Вот, собственно, и все. Четвертого октября Ту-154, принадлежаший авиакомпании «Сибирь» вылетел из Бен-Гуриона – а примерно без четверти два пополудни искореженными фрагментами рухнул в Черное море, в двух сотнях километров к юго-западу от Сочи. Сбитый отклонившейся от учебной цели ракетой украинских ПВО. Выживших, понятно, не оказалось.

Такое бывает – и не надо делать из этого трагедию. Достаточно посмотреть вокруг – что-то подобное регулярно происходит во всем мире. От ошибок не застрахован никто. Как бы там ни было, мы с самого начала старались действовать максимально прозрачно. Это слова не мои – президента Кучмы. Пусть и сказанные им несколько позже – когда уже нельзя было просто молчать и делать вид, что ничего из ряда вон не случилось.

Да я, надо сказать, и не собирался – делать трагедию. Всю полусознательную жизнь я откровенно ее не любил – трагедию.
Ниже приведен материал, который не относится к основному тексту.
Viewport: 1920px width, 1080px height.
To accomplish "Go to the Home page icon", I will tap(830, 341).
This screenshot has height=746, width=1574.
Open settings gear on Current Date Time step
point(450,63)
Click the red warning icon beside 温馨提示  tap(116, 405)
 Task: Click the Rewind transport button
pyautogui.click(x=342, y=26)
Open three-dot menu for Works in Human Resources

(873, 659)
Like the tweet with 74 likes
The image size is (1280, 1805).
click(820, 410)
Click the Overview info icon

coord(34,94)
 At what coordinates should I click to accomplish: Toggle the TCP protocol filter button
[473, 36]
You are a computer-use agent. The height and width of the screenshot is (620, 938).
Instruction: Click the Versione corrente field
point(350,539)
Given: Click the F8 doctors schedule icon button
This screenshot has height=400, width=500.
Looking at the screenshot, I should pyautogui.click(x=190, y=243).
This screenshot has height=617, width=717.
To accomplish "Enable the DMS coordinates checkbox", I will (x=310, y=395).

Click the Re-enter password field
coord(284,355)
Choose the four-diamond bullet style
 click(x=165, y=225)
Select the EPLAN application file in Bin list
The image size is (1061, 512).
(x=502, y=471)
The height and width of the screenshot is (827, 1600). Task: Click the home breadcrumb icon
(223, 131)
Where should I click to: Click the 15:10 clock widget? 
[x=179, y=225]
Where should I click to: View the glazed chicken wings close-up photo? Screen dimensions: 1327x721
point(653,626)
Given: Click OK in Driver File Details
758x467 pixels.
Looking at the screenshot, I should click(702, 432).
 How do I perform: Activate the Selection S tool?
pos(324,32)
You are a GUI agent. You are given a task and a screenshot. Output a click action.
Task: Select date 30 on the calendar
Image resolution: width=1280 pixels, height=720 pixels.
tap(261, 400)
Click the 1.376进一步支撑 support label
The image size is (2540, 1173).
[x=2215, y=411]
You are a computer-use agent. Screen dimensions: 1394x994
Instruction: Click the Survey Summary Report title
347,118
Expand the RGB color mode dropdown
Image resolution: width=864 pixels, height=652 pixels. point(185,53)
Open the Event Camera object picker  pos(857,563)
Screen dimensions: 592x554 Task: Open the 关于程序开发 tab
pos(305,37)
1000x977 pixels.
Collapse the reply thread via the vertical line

Тем паче, мелодраму. Так случилось, она полюбила меня – в простой и извращенной формах. Тогда, в силу скудости интеллекта, я не мог знать того, о чем давно и глобально ведал древний один англичанин: вся жизнь, в сущности – она и есть: мелодрама с урезанным безбожно бюджетом. Не хватающая звезд мелодрама. Провальный концерт. Ты заказываешь музыку, ожидая сэра Пола Маккартни – а является багровоносый, вечно поддатый ханыга – учитель музыкальной школы по фамилии несерьезной – Петрушка, с сильно подержанным синтезатором «Ямаха» и группой подельников-лабухов. И вместо «Hope of Deliverance» приходится внимать упоительно-пошлому ****ству кабацкого репертуара. А надежды – нет. Как нет и спасения.

– Вот, суки… – помнится, единственное, что смог я произнести, услыхав невозможную весть. Остановите черную музыку, отмотайте пленку назад! Я ничего не слышал. Никто не звонил. Отмотайте пленку назад! Заберите меня отсюда – за месяц, день, час, полчаса, хотя бы пять минут ДО! Дайте, дайте мне, прошу вас – хотя бы пять минут ДО! Я привык ничего и никогда не просить – а теперь прошу. Прошу! Прошу на нижайших коленях! Самую малость – пять безмятежных минут. Пять счастливых бесконечно минут – там, где все, как прежде. Телефон не звонил. Я не спешил, роняя пепел, из кухни – в надежде услышать самого дорогого мне человека. Никто не кричал и не плакал в трубку, Гришкиным голосом ругаясь вперемешку на русском и своем – и узнать ничего я не мог. Чай еще не остыл и ждет в деревянной кухне. Все, как и должно быть. Теплый октябрьский вечер, теплый октябрьский мир. Хоть что-то, хоть как-то, но дайте мне – пять невозможных минут, верните Землю на место! Только пять минут – я же не прошу больше! Ну, что же вы…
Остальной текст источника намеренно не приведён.